§ Action item
With the line containing "Task: Open the Settings gear in the sidebar" as the final line, restate exactly every line of the data below from the first one onward, and copy no pictures.

§ Data to examine
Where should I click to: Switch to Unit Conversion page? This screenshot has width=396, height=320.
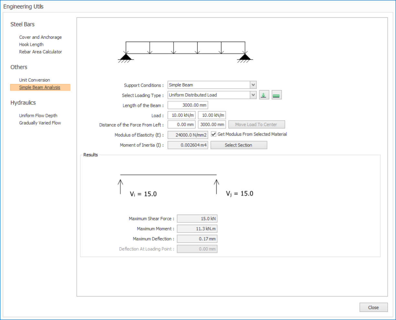pos(34,80)
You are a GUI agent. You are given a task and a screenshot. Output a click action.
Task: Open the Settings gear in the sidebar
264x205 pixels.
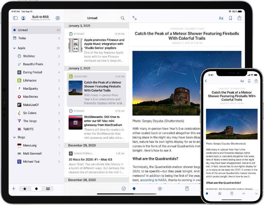57,18
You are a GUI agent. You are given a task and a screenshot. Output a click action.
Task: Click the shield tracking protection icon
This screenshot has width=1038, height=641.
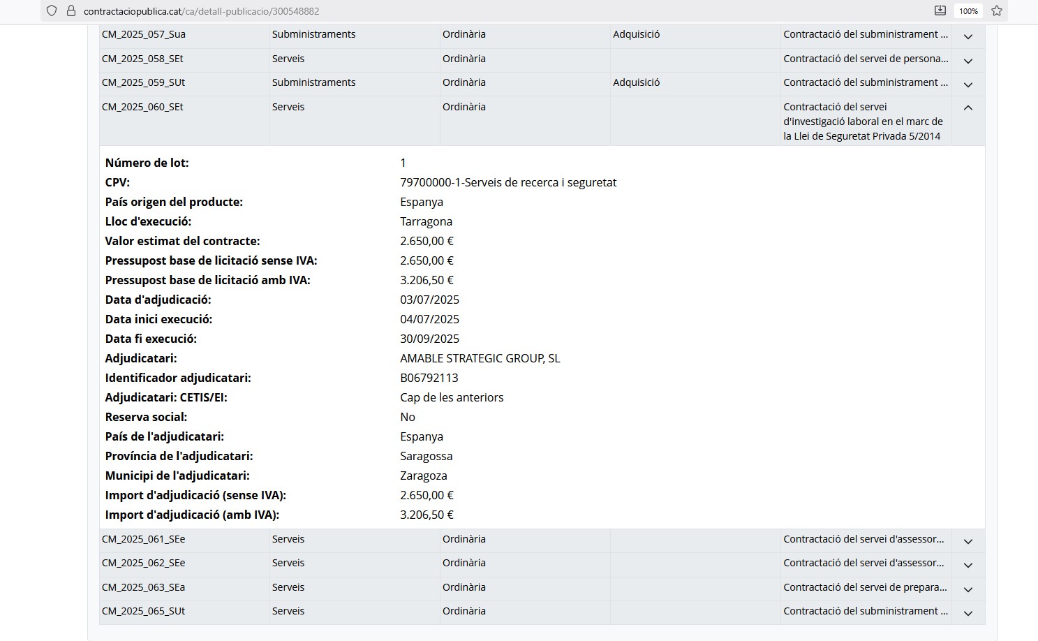52,11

§ Written response
Where should I click to: Switch to Unit Conversion page? This screenshot has width=396, height=320.
pos(34,80)
You are a GUI agent. You are given a task and a screenshot. Output a click action.
Task: Open the Settings gear in the sidebar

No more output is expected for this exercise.